First, create a Job based on the config:
{{< codenew file="/controllers/job-pod-failure-policy-failjob.yaml" >}}
by running:
```sh
kubectl create -f job-pod-failure-policy-failjob.yaml
```
After around 30s the entire Job should be terminated. Inspect the status of the Job by running:
```sh
kubectl get jobs -l job-name=job-pod-failure-policy-failjob -o yaml
```
In the Job status, see a job `Failed` condition with the field `reason`
equal `PodFailurePolicy`. Additionally, the `message` field contains a
more detailed information about the Job termination, such as:
`Container main for pod default/job-pod-failure-policy-failjob-8ckj8 failed with exit code 42 matching FailJob rule at index 0`.
For comparison, if the Pod failure policy was disabled it would take 6 retries
of the Pod, taking at least 2 minutes.
### Clean up
Delete the Job you created:
```sh
kubectl delete jobs/job-pod-failure-policy-failjob
```
The cluster automatically cleans up the Pods.

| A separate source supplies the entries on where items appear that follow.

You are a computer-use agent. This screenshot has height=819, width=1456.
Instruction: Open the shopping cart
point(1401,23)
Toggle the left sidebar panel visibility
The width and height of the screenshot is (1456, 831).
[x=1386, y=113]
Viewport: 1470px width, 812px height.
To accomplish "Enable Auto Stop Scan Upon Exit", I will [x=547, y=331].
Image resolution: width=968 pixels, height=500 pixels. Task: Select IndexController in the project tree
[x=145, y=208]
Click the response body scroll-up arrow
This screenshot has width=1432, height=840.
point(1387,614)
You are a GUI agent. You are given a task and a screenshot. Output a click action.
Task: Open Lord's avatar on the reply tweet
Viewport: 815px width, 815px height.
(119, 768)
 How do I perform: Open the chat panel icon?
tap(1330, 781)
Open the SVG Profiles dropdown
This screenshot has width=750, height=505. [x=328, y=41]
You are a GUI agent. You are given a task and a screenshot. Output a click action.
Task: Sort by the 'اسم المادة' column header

## Using Pod failure policy to ignore Pod disruptions
With the following example, you can learn how to use Pod failure policy to
ignore Pod disruptions from incrementing the Pod retry counter towards the
`.spec.backoffLimit` limit.
{{< caution >}}
Timing is important for this example, so you may want to read the steps before
execution. In order to trigger a Pod disruption it is important to drain the
node while the Pod is running on it (within 90s since the Pod is scheduled).
{{< /caution >}}
1. Create a Job based on the config:
{{< codenew file="/controllers/job-pod-failure-policy-ignore.yaml" >}}
by running:
```sh
kubectl create -f job-pod-failure-policy-ignore.yaml
```
2. Run this command to check the `nodeName` the Pod is scheduled to:
```sh
nodeName=$(kubectl get pods -l job-name=job-pod-failure-policy-ignore -o jsonpath='{.items[0].spec.nodeName}')
```
3. Drain the node to evict the Pod before it completes (within 90s):
```sh
kubectl drain nodes/$nodeName --ignore-daemonsets --grace-period=0
```
4. Inspect the `.status.failed` to check the counter for the Job is not incremented:
```sh
kubectl get jobs -l job-name=job-pod-failure-policy-ignore -o yaml
```
5. Uncordon the node:
```sh
kubectl uncordon nodes/$nodeName
```
The Job resumes and succeeds.
For comparison, if the Pod failure policy was disabled the Pod disruption would
result in terminating the entire Job (as the `.spec.backoffLimit` is set to 0).
### Cleaning up
Delete the Job you created:
```sh
kubectl delete jobs/job-pod-failure-policy-ignore
```
The cluster automatically cleans up the Pods.
## Alternatives
You could rely solely on the
[Pod backoff failure policy](/docs/concepts/workloads/controllers/job#pod-backoff-failure-policy),
by specifying the Job's `.spec.backoffLimit` field. However, in many situations
it is problematic to find a balance between setting the a low value for `.spec.backoffLimit`
to avoid unnecessary Pod retries, yet high enough to make sure the Job would
not be terminated by Pod disruptions.